## START DATA ROWS

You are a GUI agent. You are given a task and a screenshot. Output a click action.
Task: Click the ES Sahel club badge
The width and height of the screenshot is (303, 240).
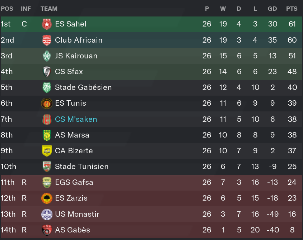click(47, 24)
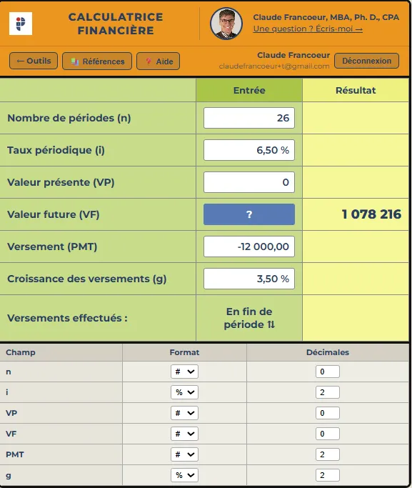The width and height of the screenshot is (412, 488).
Task: Click the Croissance des versements input
Action: pos(249,279)
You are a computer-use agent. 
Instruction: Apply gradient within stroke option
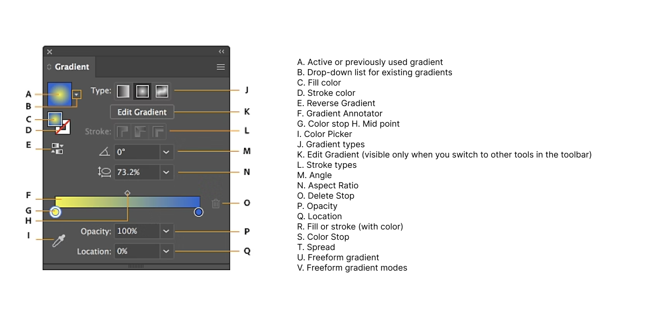[123, 132]
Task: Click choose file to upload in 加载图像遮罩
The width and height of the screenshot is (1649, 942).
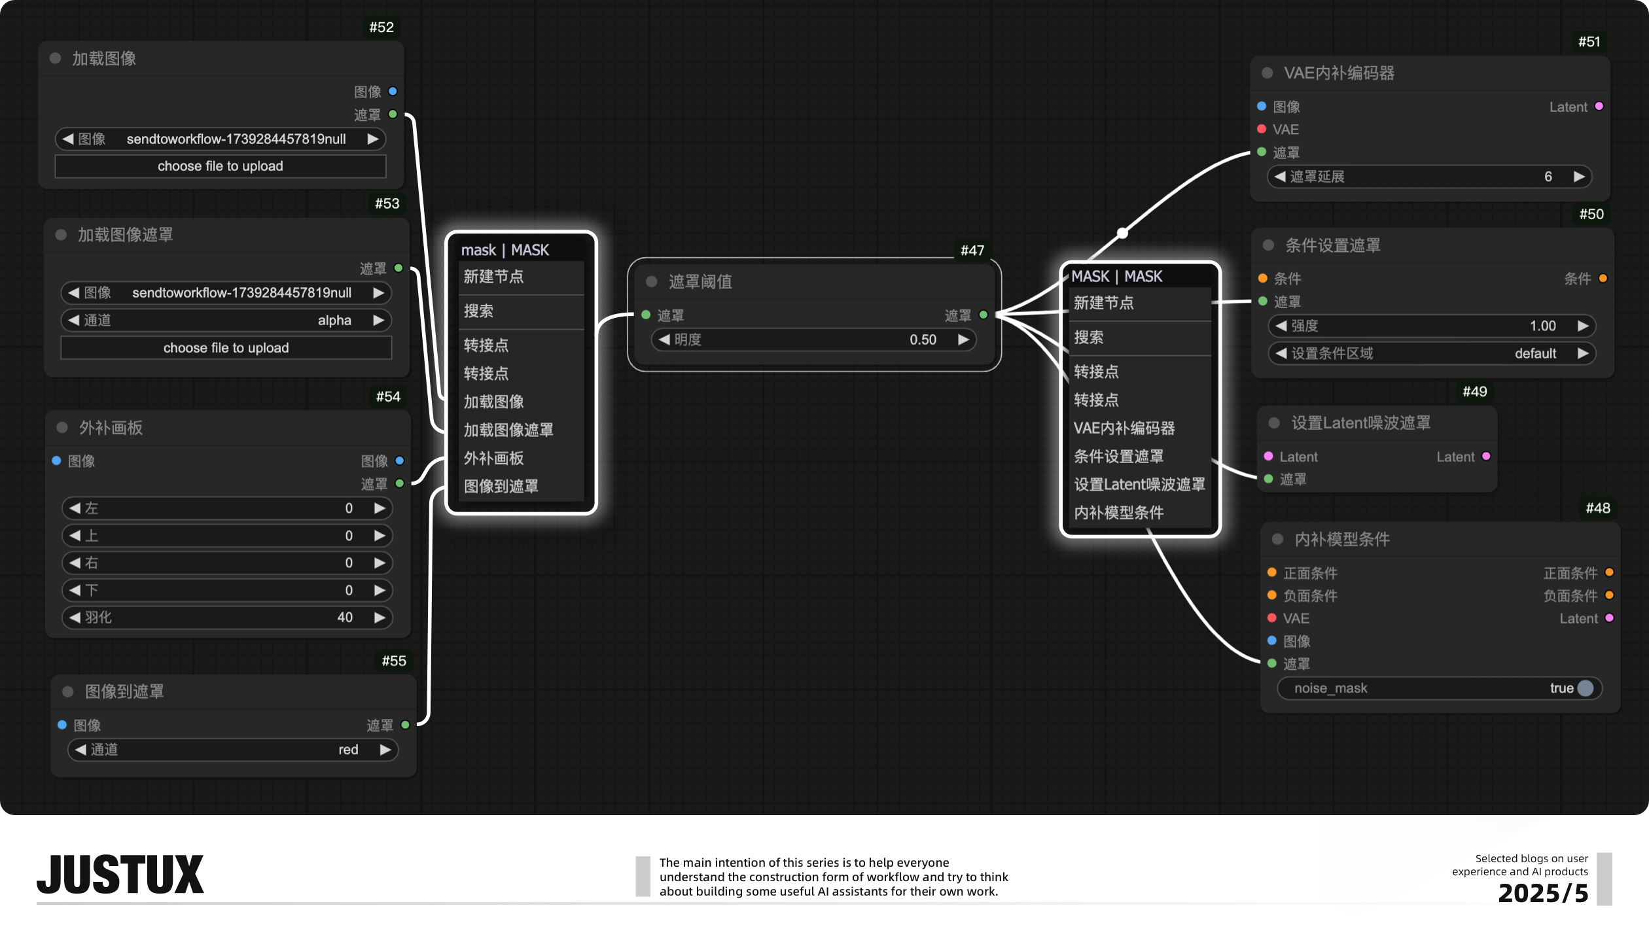Action: (226, 347)
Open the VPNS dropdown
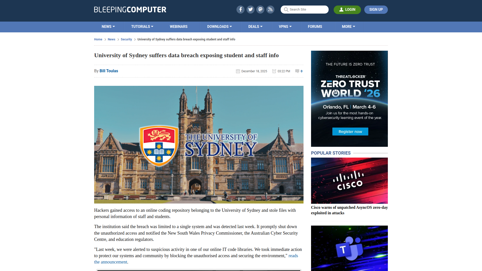Screen dimensions: 482x271 [x=285, y=27]
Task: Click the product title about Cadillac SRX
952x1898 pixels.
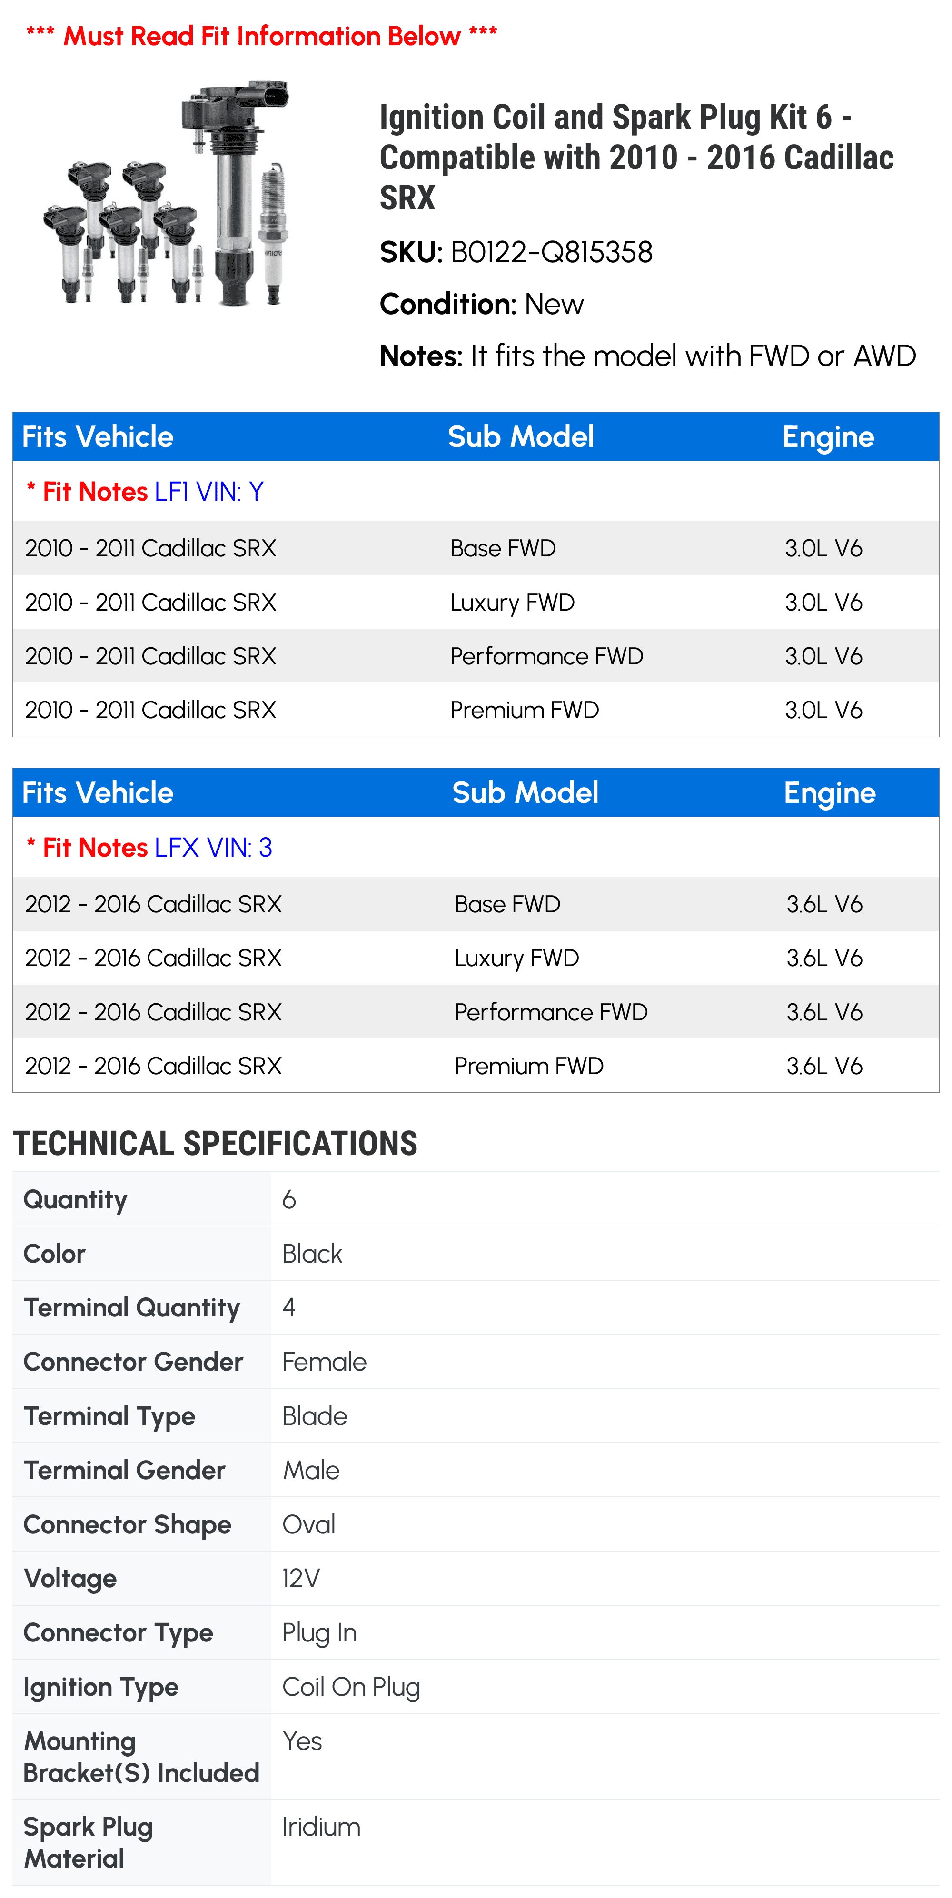Action: tap(637, 157)
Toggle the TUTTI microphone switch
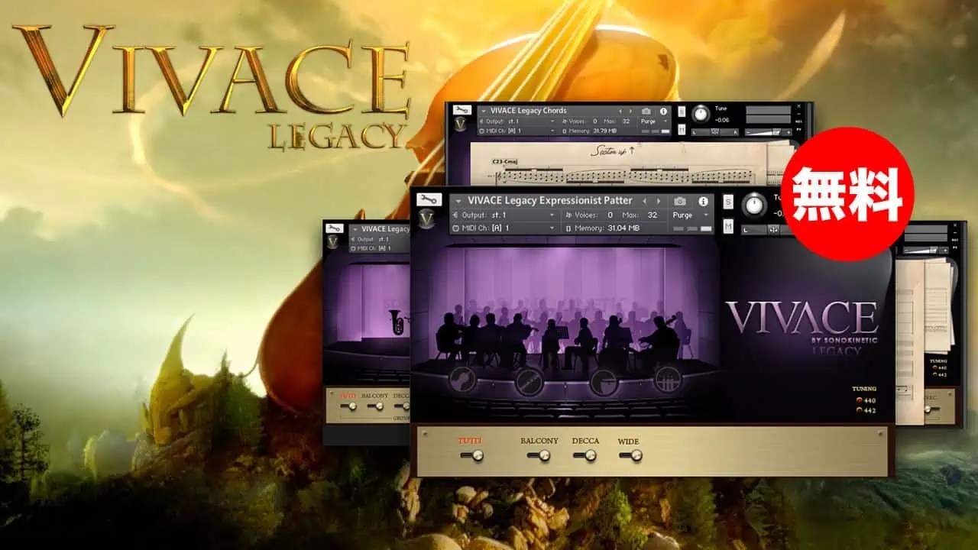 (x=473, y=455)
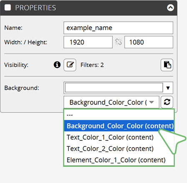Screen dimensions: 187x183
Task: Toggle the checkbox next to PROPERTIES title
Action: click(7, 8)
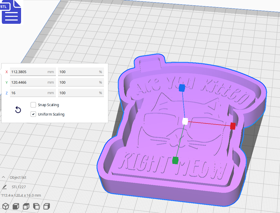Click the STL file icon top left
Viewport: 280px width, 213px height.
[11, 12]
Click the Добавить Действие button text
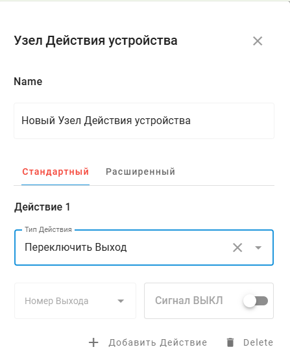Screen dimensions: 290x358 coord(158,342)
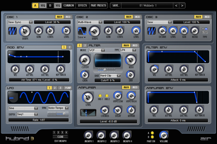
Task: Click the filter Reso knob
Action: [x=131, y=60]
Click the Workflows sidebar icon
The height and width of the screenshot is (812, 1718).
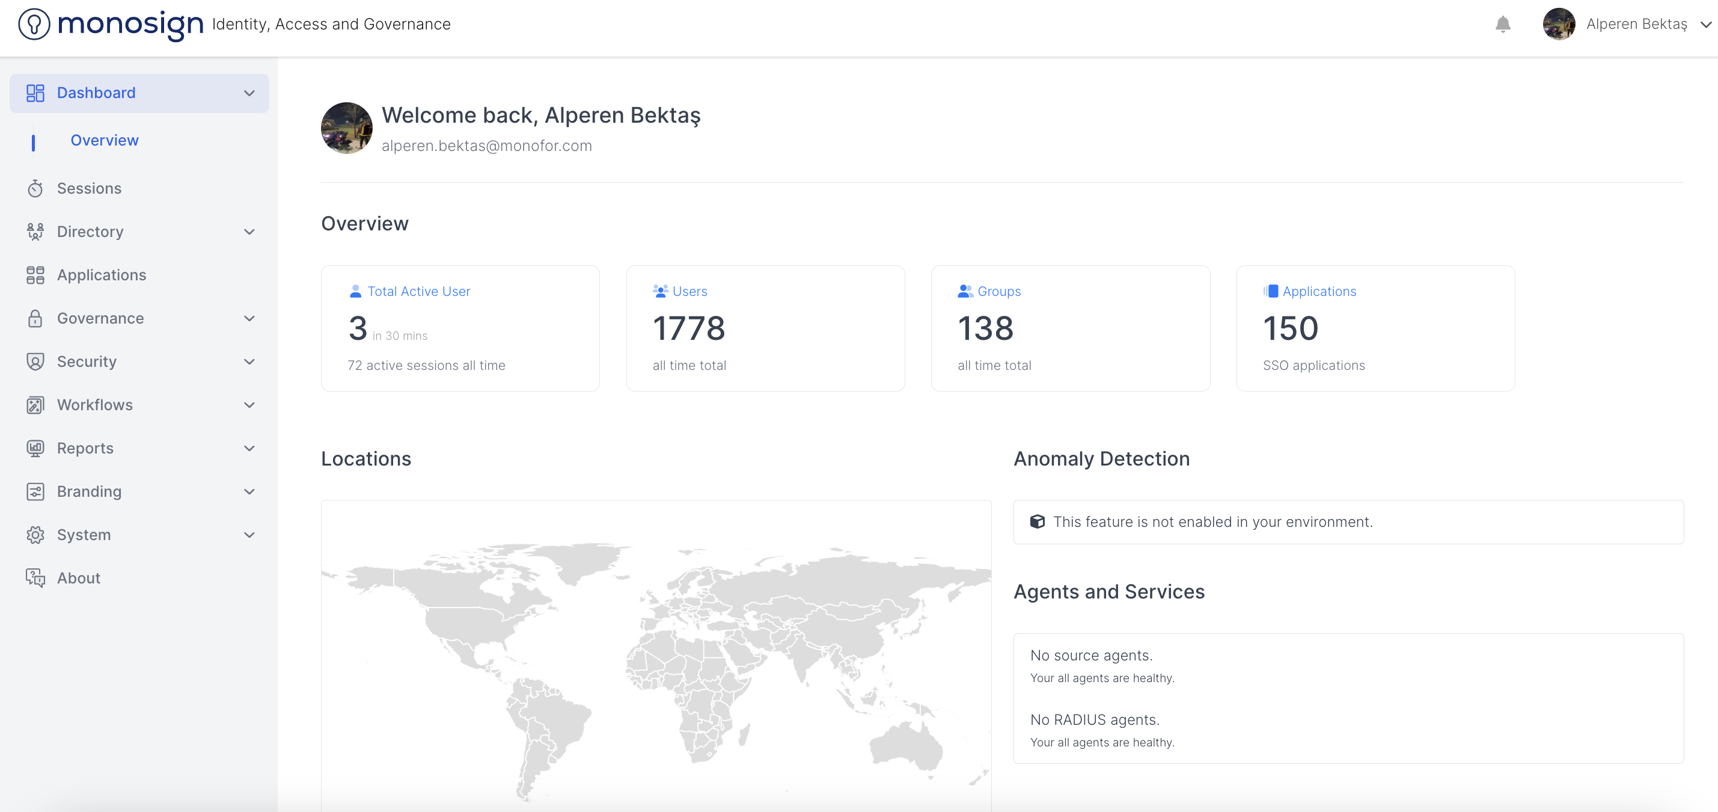pyautogui.click(x=35, y=405)
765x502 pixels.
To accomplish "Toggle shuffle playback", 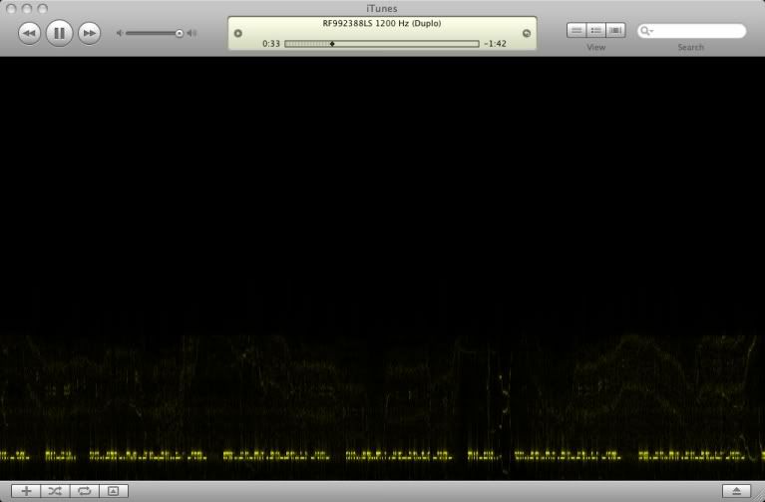I will tap(55, 491).
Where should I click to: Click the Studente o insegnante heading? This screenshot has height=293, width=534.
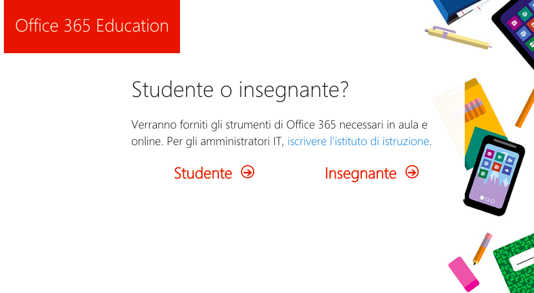pos(240,90)
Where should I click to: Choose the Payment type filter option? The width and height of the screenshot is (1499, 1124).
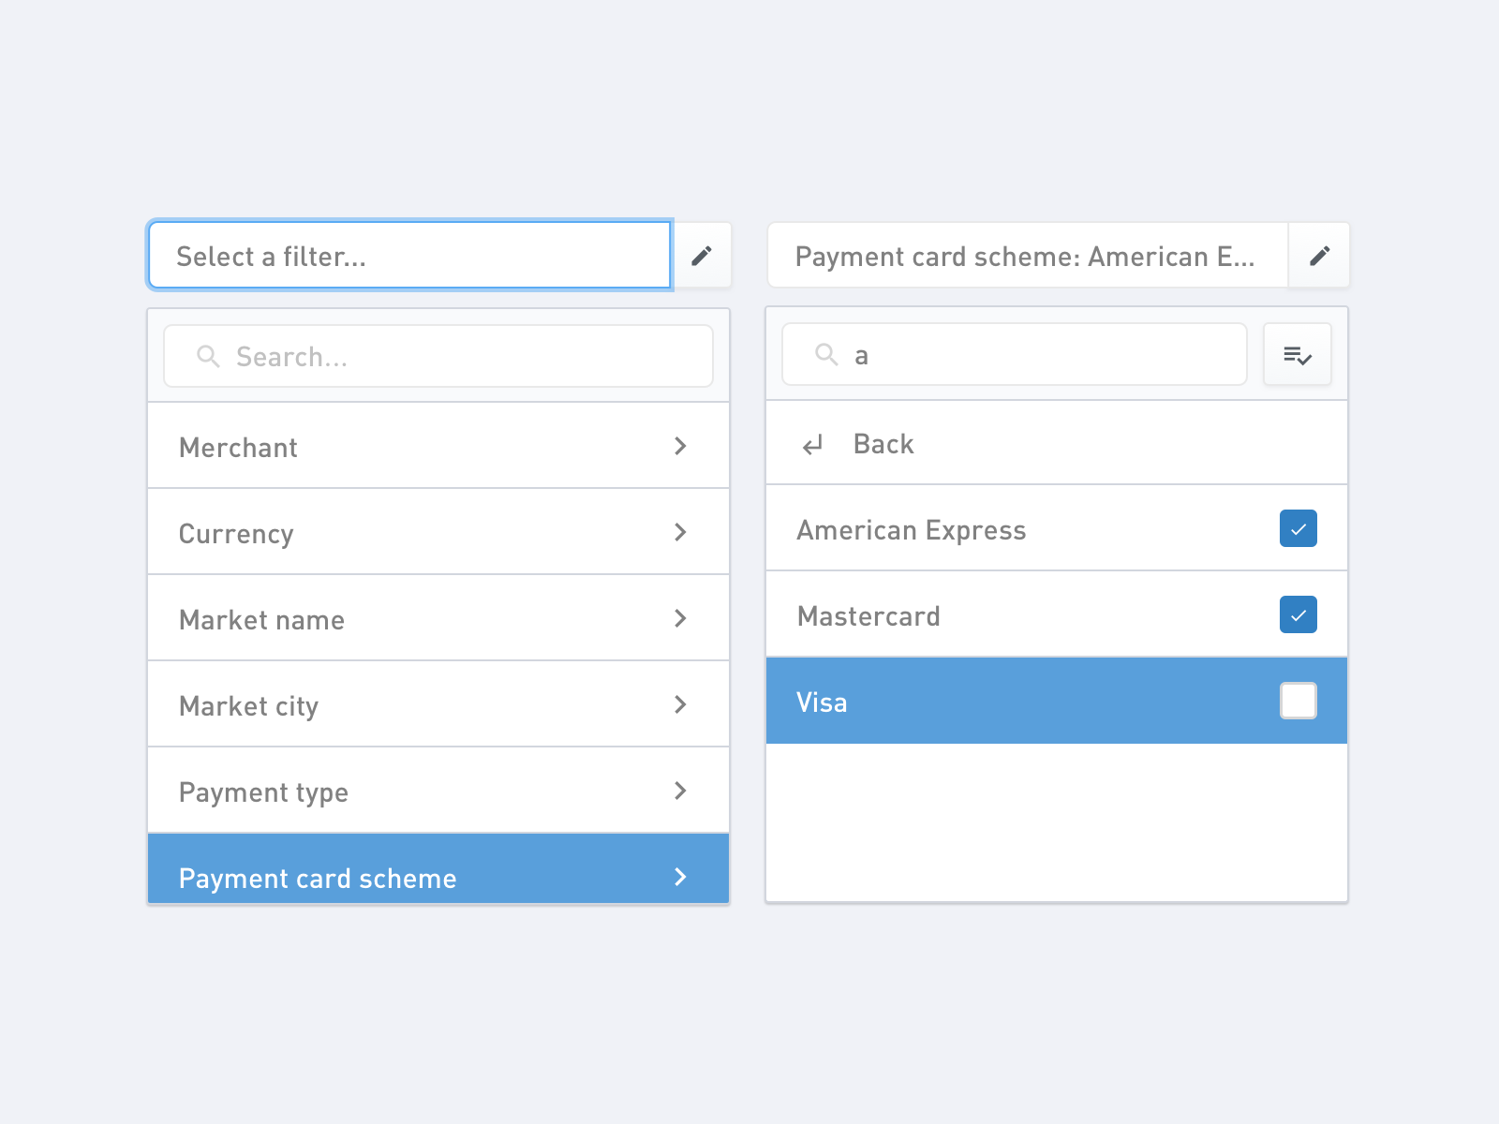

## END DATA ROWS

_YOUR GOAL_:
Copy the items from the line with "Open the VPNS dropdown" up to and including the line with "Action: [x=131, y=60]", swapping "microphone" for "headphone" and leaving everything else unchanged. Leave the pictures out of your copy.

_WORKED ANSWER_:
Open the VPNS dropdown
Screen dimensions: 482x271 [x=285, y=27]
Task: Click the product title about Cadillac SRX
952x1898 pixels.
Action: tap(637, 157)
Toggle the TUTTI headphone switch
 (x=473, y=455)
Screen dimensions: 187x183
Task: Toggle the checkbox next to PROPERTIES title
Action: click(7, 8)
Click the STL file icon top left
Viewport: 280px width, 213px height.
[11, 12]
Click the Добавить Действие button text
Screen dimensions: 290x358 coord(158,342)
Task: Click the filter Reso knob
Action: [x=131, y=60]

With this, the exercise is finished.